The latest round of record-setting flooding on the Mississippi River provided another reminder about the usefulness of the downtown floodwall. It also, however, provided a stark reminder that some parts of Cape Girardeau are not protected by floodwalls and levees, particularly the Red Star neighborhood.
That's not for a lack of trying, though. In 1950, Congress directed the Corps of Engineers to develop a flood protection plan for Cape. The Corps envisioned a series of levees and floodwalls that would have provided protection from Red Star south to the Marquette cement plant. This preliminary concept was shown in a set of blueprints from March 1954.
As depicted in these drawings, the project was divided into four reaches. Reach 1 involved the construction of an earthen levee wrapping around the Red Star neighborhood on three sides.
The details of this levee revealed it would have twisted around on the north side of Sloan Creek, requiring the demolition of several buildings near First and Main streets.
On the south side of Sloan Creek, Reach 2 was designed as a combination levee and floodwall running south past the shoe factory and downtown business district before ending at a railroad gate near the old traffic bridge. The drawings took pains to show the major downtown businesses that would be protected: Buckner Ragsdale, Patrick Furniture, Montgomery Ward, and others.
The drawings show several cross sections of the proposed floodwall. These are very similar what was actually built.
Continuing south, levees would have protected the Smelterville neighborhood (Reach 3) and the Marquette plant area (Reach 4). These levees were depicted as fairly extensive, requiring them to wrap around Cape LaCroix Creek on both sides back to South Sprigg Street.
In 1955, when more extensive plans were developed, only the downtown section south of Sloan Creek (divided into Reach 2A and Reach 2B) was pursued. An article about the floodwall in the Southeast Missourian from 1993 explained that the Red Star and Smelterville segments were not designed "because economic justification for them was not established."
Construction work started on the downtown portion of the floodwall in 1957, but the project was not overly popular due to the high cost and the expectation that the wall would be an eyesore. After a couple of years of work, the Corps of Engineers suddenly halted construction due to funding problems and right-of-way disputes.
An editorial in the Southeast Missourian criticized the whole project: "The people never had a voice in it; they were never asked to vote on it at election." The editorial added that "the more than $6 millions the wall will cost eventually would have bought a lot of property in the Main and North Main sections, according to present tax assessments."

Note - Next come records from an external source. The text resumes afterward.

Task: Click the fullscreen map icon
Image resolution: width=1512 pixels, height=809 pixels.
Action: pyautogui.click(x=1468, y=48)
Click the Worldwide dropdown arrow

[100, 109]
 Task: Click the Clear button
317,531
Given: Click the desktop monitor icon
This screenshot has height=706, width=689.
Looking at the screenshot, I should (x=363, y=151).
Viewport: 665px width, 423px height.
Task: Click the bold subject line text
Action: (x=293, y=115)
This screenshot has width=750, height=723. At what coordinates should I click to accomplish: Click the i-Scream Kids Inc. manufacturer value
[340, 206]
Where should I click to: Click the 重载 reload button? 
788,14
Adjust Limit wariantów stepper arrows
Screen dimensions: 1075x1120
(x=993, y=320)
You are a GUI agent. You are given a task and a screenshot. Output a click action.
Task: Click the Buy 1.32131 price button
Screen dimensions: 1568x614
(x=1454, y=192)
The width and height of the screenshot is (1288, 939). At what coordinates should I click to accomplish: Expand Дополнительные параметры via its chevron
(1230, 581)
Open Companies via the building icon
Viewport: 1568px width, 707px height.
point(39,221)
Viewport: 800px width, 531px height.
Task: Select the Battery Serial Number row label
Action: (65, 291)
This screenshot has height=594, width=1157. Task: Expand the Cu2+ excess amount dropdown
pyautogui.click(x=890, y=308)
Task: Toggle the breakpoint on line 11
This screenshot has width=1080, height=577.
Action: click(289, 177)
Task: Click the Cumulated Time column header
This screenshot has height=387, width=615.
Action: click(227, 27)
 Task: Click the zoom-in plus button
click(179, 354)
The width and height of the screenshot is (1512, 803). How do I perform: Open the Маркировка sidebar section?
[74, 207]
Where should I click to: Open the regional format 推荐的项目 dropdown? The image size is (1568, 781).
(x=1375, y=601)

The downtown floodwall was finally completed in 1964 at a cost of $4.75 million, but the dedication ceremony was decidedly low-key. Col. James Meanor, the district engineer who oversaw completion of the project, was quoted years later in the Southeast Missourian: "Usually you find a dedication is a day of celebration with the high school band, the mayor, the congressman, the governor maybe. We collectively decided that there had been such acrimony that had ridden along with it that having such a show of celebration was not an appropriate thing to do."
In 1971, the newspaper reported on discussions to extend the floodwall to the south to cover Reaches 3 and 4, but nothing came of this.
Today, with flood control efforts focused on buyouts, it's hard to imagine a scenario in which completing the rest of the original 1954 plan would ever be seriously considered.